22L’inquiétude et la dramatisation liées aux « troubles du comportement » traduisent autant l’évolution des représentations que l’évolution des comportements eux-mêmes. Comment se déprendre de cet affolement qui pousse les adultes à l’acte, en miroir de l’immédiateté infantile ? S’il y a urgence, n’est-elle pas de l’ordre d’un travail d’asepsie du champ social qui rétablisse l’espace et le temps pour une pensée qui s’écarte du simplisme ambiant ? Qui s’attelle à une élucidation des confusions et glissements sémantiques qui brouillent les esprits et découragent le désir ? L’enfant ou l’adolescent qui trouble ne questionne-t-il pas fondamentalement l’articulation entre liberté subjective et organisation sociale ? Ses actes provocateurs, face aux carences symboliques et imaginaires de la société actuelle, ne devraient-ils pas être entendu comme un appel à la fraternité et à l’ouverture d’un jeu démocratique qui nous concernent tous ? Comme une demande, enfin, d’être accueilli et situé dans un devenir où adultes et institutions seraient à ses côtés, plutôt que de céder à la peur ou aux sirènes de la gestion des risques ?
Tristan Garcia-Fons
[ *] Tristan Garcia-Fons, pédopsychiatre, psychanalyste.

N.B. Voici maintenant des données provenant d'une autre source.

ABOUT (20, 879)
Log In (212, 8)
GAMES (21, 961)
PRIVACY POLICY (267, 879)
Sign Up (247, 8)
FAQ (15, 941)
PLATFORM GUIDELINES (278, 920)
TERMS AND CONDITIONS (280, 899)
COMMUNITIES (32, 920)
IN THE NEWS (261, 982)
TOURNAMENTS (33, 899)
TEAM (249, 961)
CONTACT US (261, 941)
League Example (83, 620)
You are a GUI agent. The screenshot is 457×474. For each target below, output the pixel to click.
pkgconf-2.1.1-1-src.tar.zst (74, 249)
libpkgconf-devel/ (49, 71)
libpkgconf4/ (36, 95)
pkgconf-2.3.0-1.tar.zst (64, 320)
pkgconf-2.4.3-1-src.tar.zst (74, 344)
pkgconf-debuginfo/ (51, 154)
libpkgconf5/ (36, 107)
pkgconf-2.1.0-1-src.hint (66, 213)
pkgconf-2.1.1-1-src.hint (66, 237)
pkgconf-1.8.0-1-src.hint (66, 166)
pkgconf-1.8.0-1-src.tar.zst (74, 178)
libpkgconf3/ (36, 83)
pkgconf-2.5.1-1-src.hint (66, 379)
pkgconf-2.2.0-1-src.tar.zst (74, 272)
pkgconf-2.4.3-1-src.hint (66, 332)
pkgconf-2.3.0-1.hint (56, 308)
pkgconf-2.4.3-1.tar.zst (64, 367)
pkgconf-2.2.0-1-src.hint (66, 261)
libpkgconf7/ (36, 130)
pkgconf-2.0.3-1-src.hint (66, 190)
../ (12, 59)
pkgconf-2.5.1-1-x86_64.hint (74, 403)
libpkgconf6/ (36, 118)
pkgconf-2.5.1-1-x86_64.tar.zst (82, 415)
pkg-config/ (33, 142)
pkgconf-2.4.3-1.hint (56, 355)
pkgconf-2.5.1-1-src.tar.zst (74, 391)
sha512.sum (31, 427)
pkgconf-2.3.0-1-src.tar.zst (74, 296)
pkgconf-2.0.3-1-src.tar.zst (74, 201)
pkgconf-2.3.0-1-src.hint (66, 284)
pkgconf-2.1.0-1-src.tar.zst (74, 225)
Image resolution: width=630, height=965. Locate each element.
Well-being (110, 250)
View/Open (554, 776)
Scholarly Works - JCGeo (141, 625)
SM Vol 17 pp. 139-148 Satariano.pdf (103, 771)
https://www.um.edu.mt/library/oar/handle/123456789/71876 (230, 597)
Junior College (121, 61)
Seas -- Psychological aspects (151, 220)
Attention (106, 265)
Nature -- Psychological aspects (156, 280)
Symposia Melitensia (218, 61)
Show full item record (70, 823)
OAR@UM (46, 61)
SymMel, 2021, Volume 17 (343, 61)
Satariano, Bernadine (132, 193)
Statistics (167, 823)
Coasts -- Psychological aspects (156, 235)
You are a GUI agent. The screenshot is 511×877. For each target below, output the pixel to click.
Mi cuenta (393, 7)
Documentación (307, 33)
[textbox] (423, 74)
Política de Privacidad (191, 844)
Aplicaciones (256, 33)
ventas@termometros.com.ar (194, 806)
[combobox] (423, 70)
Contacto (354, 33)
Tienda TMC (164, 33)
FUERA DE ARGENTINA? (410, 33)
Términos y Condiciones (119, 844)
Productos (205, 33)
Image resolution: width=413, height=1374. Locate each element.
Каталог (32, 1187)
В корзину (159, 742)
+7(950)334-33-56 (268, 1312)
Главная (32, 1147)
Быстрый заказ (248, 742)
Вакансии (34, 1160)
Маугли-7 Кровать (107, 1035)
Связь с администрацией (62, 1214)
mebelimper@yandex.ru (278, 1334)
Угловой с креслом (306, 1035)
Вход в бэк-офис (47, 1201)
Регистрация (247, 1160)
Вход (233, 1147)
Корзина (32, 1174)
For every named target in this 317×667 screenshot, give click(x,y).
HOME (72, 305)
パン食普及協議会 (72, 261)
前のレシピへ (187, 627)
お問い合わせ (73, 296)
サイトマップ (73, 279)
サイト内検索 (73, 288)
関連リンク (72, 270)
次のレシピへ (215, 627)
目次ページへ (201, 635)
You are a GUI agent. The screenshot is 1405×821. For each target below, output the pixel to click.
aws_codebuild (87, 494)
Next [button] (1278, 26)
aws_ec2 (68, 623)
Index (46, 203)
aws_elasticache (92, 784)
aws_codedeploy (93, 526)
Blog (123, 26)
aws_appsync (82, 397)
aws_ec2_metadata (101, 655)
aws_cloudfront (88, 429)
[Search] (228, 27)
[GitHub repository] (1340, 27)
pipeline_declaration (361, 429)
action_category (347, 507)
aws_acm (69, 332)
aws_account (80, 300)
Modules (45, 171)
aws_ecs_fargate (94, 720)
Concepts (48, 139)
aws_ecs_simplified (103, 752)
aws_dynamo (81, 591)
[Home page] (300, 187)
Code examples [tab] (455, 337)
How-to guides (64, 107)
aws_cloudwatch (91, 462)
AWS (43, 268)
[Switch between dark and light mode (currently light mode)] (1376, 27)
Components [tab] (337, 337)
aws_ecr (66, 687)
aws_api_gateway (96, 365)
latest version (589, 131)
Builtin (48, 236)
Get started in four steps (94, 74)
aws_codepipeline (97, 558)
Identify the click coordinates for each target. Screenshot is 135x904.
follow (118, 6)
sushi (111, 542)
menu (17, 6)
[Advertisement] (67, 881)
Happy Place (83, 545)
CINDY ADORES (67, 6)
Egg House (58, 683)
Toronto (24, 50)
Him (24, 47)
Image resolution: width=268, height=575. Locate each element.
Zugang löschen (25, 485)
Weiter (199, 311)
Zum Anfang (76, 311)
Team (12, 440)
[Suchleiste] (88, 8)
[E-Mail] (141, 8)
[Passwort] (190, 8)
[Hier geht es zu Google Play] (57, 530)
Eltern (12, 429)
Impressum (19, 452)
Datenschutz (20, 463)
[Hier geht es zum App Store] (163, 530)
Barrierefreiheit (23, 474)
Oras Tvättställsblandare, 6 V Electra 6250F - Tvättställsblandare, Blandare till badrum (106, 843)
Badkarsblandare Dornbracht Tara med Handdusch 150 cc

[ 1] Nous poursuivons ici notre exploration de la notion de « trouble » et notre réflexion sur l’enfant troublé/troublant initiées dans notre précédent numéro : « L’enfant, les troubles » (Lettre de l’enfance et de l’adolescence, n° 66).
[ 2] Intervention lors du colloque de l’inserm du 14 novembre 2006 sur le « trouble des conduites ».
[ 3] « Les sciences du psychisme et l’enfance irrégulière », Le temps de l’histoire, Revue de l’enfance irrégulière, n° 6, 2004.
[ 4] Comment ne pas penser au film Les 400 coups et à son héros, double du réalisateur François Truffaut (que des psychiatres zélés auraient pu facilement, dans sa jeunesse, diagnostiquer psychopathe).
[ 5] « Un enfant est classé », La lettre du Grape n° 43, 2001.